I cani del 2006
La sola ipotesi di Gattuso commissario tecnico della Nazionale fa riflettere su una generazione di grandi calciatori che in panchina ha quasi sempre fallito. Come è statisticamente logico...
Gattuso commissario tecnico della Nazionale è ormai molto più di un’ipotesi, anche se mentre scriviamo queste righe Gravina non ha ancora deciso. Di sicuro c’è invece che i campioni del mondo 2006 passino da un fallimento all’altro come allenatori senza perdere credibilità, anzi entrando in giri sempre più importanti, con giornalisti adoranti che li hanno nominati ‘maestri’ sulla fiducia.
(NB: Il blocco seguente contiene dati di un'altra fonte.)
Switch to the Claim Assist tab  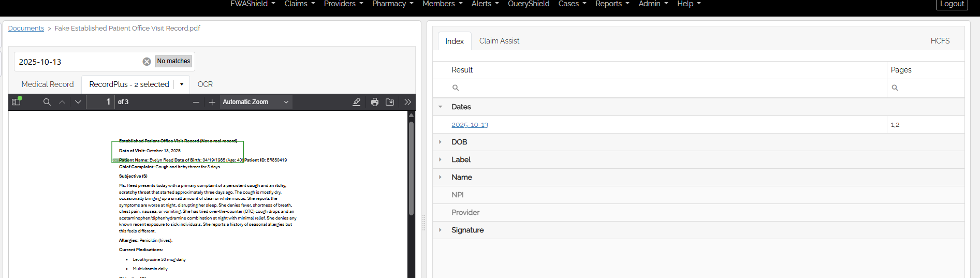click(499, 41)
Da Pirlo a De Rossi, da Nesta a Cannavaro, da Oddo a Camoranesi, da Materazzi fino appunto a Gattuso si è assistito al festival dell’esonero e delle giustificazioni, senza quasi mai passare da stagioni luminose. Barzagli, Zambrotta e Barone si sono ritagliati un ruolo da collaboratori, mentre almeno di classe media hanno invece dimostrato di essere Gilardino, Grosso e Pippo Inzaghi. Cosciente dei suoi limiti Buffon, che però i danni alla Nazionale li ha fatti in altra veste. In cerca d’autore Del Piero, dirigente immaginario e adesso a 51 anni aspirante allenatore: se Gravina volesse prima di tutto un motivatore, una figura positiva e trasversale, perchè non Del Piero? Peggio di Spalletti, come creazione di un ambiente, non potrà essere. Tanto oggi le squadre le allenano i mille assistenti.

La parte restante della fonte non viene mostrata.